Data Lakehouse Architecture
- Data Lakehouse is a unified analytics architecture that integrates the scalability of data lakes with the transactional and governance strengths of data warehouses.
- It combines open storage, metadata catalogs, and table formats like Delta, Iceberg, and Hudi to enable efficient, interoperable data management.
- The architecture supports diverse workloads—from BI to ML—by offering ACID compliance, unified query processing, and streamlined composability for modern analytics.
A data lakehouse is a unified analytics architecture that aims to combine the flexibility and scalability of data lakes with the robust transactional and governance capabilities of data warehouses. Unlike purely schema-on-write warehouses, a data lakehouse integrates open object storage, metadata management, ACID transactions, and advanced query processing to support diverse workloads—including business intelligence (BI), ML, real-time and batch analytics—on both structured and unstructured data. The haLLMark of the data lakehouse paradigm is the exposure of open, governed, schema-rich, and versioned data to multiple analytical engines and use cases, while maintaining interoperability and scalability across heterogeneous platforms and storage backends.

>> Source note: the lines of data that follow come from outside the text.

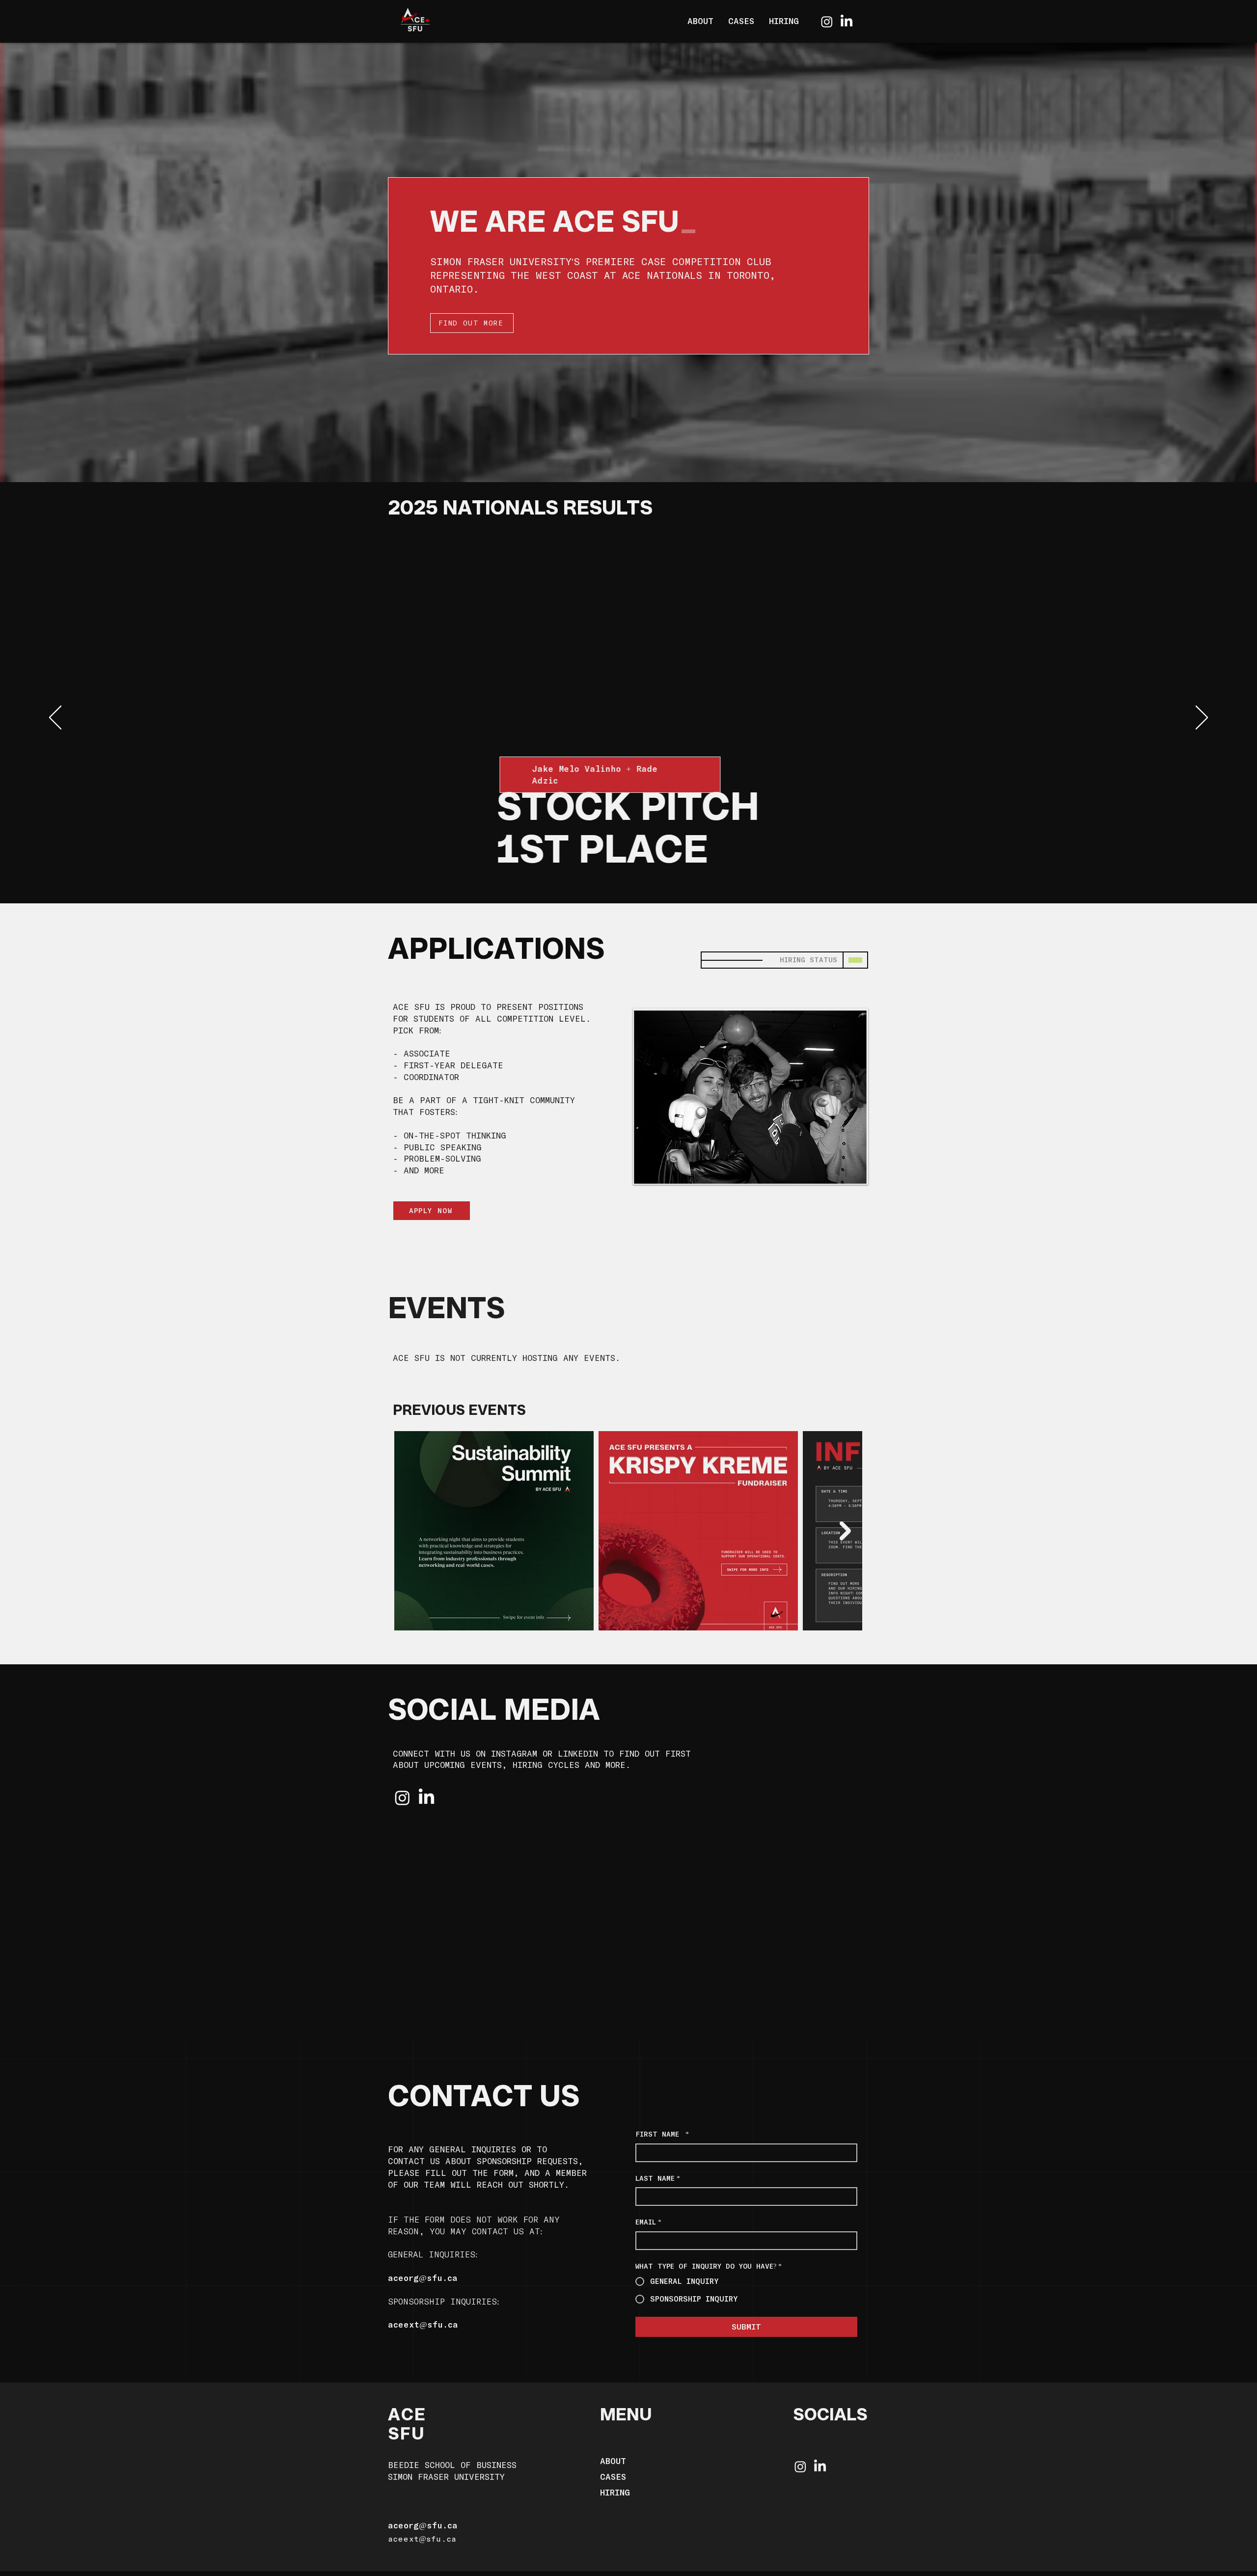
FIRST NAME (662, 2134)
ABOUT (613, 2461)
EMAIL (648, 2222)
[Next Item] (845, 1530)
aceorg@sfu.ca (423, 2278)
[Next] (1202, 718)
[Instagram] (827, 21)
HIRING (615, 2492)
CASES (613, 2476)
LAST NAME (657, 2178)
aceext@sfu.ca (423, 2324)
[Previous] (55, 718)
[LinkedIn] (846, 21)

1. Key Architectural Principles and Foundation
The data lakehouse paradigm synthesizes concepts from both data lakes and data warehouses by layering transactional processing and metadata management directly atop cloud object stores or distributed file systems. The foundational architecture typically includes:
- Open Storage Layer: The use of cloud object stores (e.g., Amazon S3, Azure Blob, Google Cloud Storage) or distributed file systems (such as HDFS or Ceph) for holding raw, immutable data files in open formats (commonly Apache Parquet, ORC, or JSON) (Mazumdar et al., 2023, Liu et al., 2020, Bag, 20 Mar 2025).
- Table Format Layer: Open table formats (e.g., Apache Iceberg, Delta Lake, Apache Hudi) sit above the storage, providing logical tables, schemas, ACID transaction support, versioning, and partitioning (Mazumdar et al., 2023, Priebe et al., 2022, Eswararaj et al., 18 Aug 2025).

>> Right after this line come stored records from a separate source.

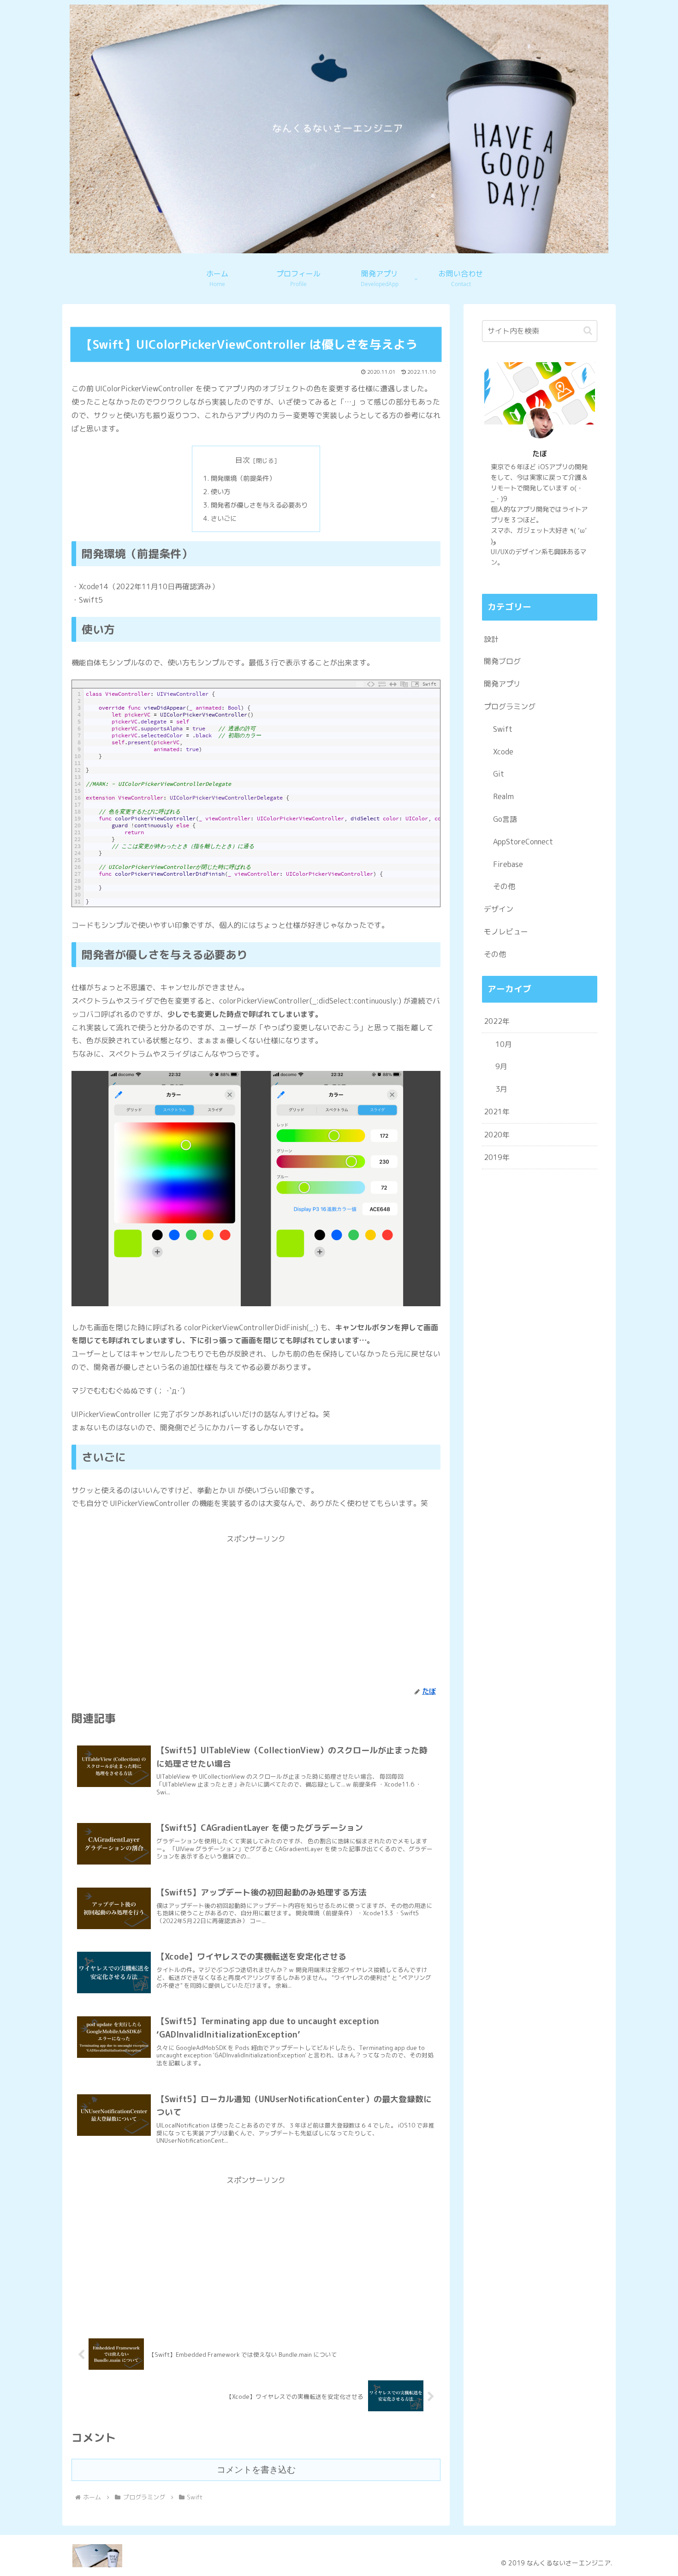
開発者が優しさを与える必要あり (259, 505)
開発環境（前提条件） (243, 478)
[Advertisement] (255, 1610)
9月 (501, 1066)
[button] (588, 330)
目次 (242, 460)
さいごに (224, 518)
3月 (501, 1089)
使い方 (220, 491)
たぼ (539, 453)
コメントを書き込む (256, 2469)
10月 (503, 1044)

- Metadata Catalog: Catalogs or metastore systems manage and index schema, partitioning, snapshots, and object locations, simplifying data discovery, enforcement of governance, and schema evolution (Sawadogo et al., 2019, Hai et al., 2021, Mazumdar et al., 2023).
- Compute and Processing Engines: Multiple engines—SQL engines (e.g., Spark, Flink, Dremio Sonar, DuckDB), ML platforms (e.g., MLflow), serverless runtimes, and specialized frameworks—can run directly on the lakehouse1 (Tagliabue et al., 2023, Fourny et al., 2021, Baker et al., 7 Aug 2025).
- Governance and Security: Fine-grained access control, audit logging, and version control (“data as code”) mechanisms are implemented at the catalog and table format layers (Mazumdar et al., 2023, Priebe et al., 2022).
This separation of concerns—storage, table format, catalog, compute—enables separation of compute and storage, elastic scalability, and loose coupling between analytics engines and physical storage (Mazumdar et al., 2023, Priebe et al., 2022).
2. Metadata Systems: Models, Features, and Importance
Metadata systems are essential for keeping large data lakehouse environments discoverable, governable, and analyzable. MEDAL, a graph-based metadata model, organizes metadata into (Sawadogo et al., 2019):
- Intra-object metadata: Per-object attributes (e.g., file size, modification date, schema, versions, summaries, semantic tags).
- Inter-object metadata: Relationships between objects (grouping, similarity links, derivation “parenthood”).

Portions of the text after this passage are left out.